STATED GOAL A —
Based on the forum thread, mark each statement as yes or no and quote the words that decide it: (i) Elliott Roper uses Readiris. (ii) Kathy is working with Acrobat Pro 8. (iii) Elliott Roper notes that running headings might all appear first.

READING TEXT —

PDF to Word

K

Kdesigns

I am really new to Word and I need to convert Mac PDFs into Word.

Acrobat Pro 7
Word 12 (or 2004/X)

Is there a 3rd party piece of software that may do this well?

Thanks,
Kathy
 
E

Elliott Roper

Kdesigns said:
I am really new to Word and I need to convert Mac PDFs into Word.

Acrobat Pro 7
Word 12 (or 2004/X)

Is there a 3rd party piece of software that may do this well?

Nothing much works better than OCR-ing the document.

Sad but true. Plenty of OCR applications will eat the PDF directly. I
use Readiris.
The trouble is there is no consistency in the order that PDF stuff is
slapped on the page. For instance, multi-column stuff might get merged,
or the running headings might all appear first. It depends on what
wrote the PDF. There is even no guarantee that what looks like text to
you and me isn't. e.g. if the author did a convert to paths in Illy or
Freehand while building the pdf pages. If you don't believe this, open
a few documents in preview.app, select the text tool then try dragging
through lots of text and pasting the result into Word or any other
program that pastes text. But then you already knew this or you
wouldn't be asking here.
 
P

Phillip Jones

Acrobat7.0.8 open pdf. go down to save as and file type choose Word.doc.

IN In acrobat 8 choose export file as choose Word.doc next window give
you a chance to name the file and choose where you want it. but there is
also, a button customize click and choose what you want to save and how
to save it.
I am really new to Word and I need to convert Mac PDFs into Word.

Acrobat Pro 7
Word 12 (or 2004/X)

Is there a 3rd party piece of software that may do this well?

Thanks,
Kathy

--
------------------------------------------------------------------------
Phillip M. Jones, CET |LIFE MEMBER: VPEA ETA-I, NESDA, ISCET, Sterling
616 Liberty Street |Who's Who. PHONE:276-632-5045, FAX:276-632-0868
Martinsville Va 24112 |[email protected], ICQ11269732, AIM pjonescet
------------------------------------------------------------------------

If it's "fixed", don't "break it"!

mailto:p[email protected]

<http://www.kimbanet.com/~pjones/default.htm>
<http://www.kimbanet.com/~pjones/90th_Birthday/index.htm>
<http://www.kimbanet.com/~pjones/Fulcher/default.html>
<http://www.kimbanet.com/~pjones/Harris/default.htm>
<http://www.kimbanet.com/~pjones/Jones/default.htm>

<http://www.vpea.org>
 
K

Kurt

Elliott Roper said:
Yeah? Does it actually work? That is the full Acrobat, not the reader?

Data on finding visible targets
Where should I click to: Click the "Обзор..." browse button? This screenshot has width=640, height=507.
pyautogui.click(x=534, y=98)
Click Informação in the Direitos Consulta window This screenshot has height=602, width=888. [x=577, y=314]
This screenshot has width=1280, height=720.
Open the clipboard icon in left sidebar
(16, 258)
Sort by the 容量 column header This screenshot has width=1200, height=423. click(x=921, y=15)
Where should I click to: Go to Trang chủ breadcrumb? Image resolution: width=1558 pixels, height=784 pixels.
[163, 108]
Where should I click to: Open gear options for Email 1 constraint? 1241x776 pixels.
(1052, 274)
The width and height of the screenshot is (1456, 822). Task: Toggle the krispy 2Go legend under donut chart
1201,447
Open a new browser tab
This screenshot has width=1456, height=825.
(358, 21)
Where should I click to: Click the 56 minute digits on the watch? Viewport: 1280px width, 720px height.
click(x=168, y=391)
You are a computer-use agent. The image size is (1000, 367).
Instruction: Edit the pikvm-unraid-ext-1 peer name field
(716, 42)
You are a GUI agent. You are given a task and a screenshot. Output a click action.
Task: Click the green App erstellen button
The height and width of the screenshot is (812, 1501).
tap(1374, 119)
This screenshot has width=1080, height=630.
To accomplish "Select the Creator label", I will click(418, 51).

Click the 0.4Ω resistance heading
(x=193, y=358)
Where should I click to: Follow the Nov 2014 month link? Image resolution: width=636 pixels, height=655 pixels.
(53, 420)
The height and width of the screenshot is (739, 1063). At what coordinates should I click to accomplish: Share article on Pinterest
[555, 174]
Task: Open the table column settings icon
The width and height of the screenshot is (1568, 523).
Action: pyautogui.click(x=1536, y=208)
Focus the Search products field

STATED GOAL B —
Please reproduce the rows from the line containing "Sort by the" through the end of the rows, swapping "Where should I click to" for "Which spot should I click to" and keeping everything else the same.

RESPONSE A —
(i) Yes: "I use Readiris."
(ii) No: "Acrobat Pro 7"
(iii) Yes: "or the running headings might all appear first"

RESPONSE B —
Sort by the 容量 column header This screenshot has width=1200, height=423. click(x=921, y=15)
Which spot should I click to: Go to Trang chủ breadcrumb? Image resolution: width=1558 pixels, height=784 pixels.
[163, 108]
Which spot should I click to: Open gear options for Email 1 constraint? 1241x776 pixels.
(1052, 274)
The width and height of the screenshot is (1456, 822). Task: Toggle the krispy 2Go legend under donut chart
1201,447
Open a new browser tab
This screenshot has width=1456, height=825.
(358, 21)
Which spot should I click to: Click the 56 minute digits on the watch? Viewport: 1280px width, 720px height.
click(x=168, y=391)
You are a computer-use agent. The image size is (1000, 367).
Instruction: Edit the pikvm-unraid-ext-1 peer name field
(716, 42)
You are a GUI agent. You are given a task and a screenshot. Output a click action.
Task: Click the green App erstellen button
The height and width of the screenshot is (812, 1501).
tap(1374, 119)
This screenshot has width=1080, height=630.
To accomplish "Select the Creator label", I will click(418, 51).

Click the 0.4Ω resistance heading
(x=193, y=358)
Which spot should I click to: Follow the Nov 2014 month link? Image resolution: width=636 pixels, height=655 pixels.
(53, 420)
The height and width of the screenshot is (739, 1063). At what coordinates should I click to accomplish: Share article on Pinterest
[555, 174]
Task: Open the table column settings icon
The width and height of the screenshot is (1568, 523).
Action: pyautogui.click(x=1536, y=208)
Focus the Search products field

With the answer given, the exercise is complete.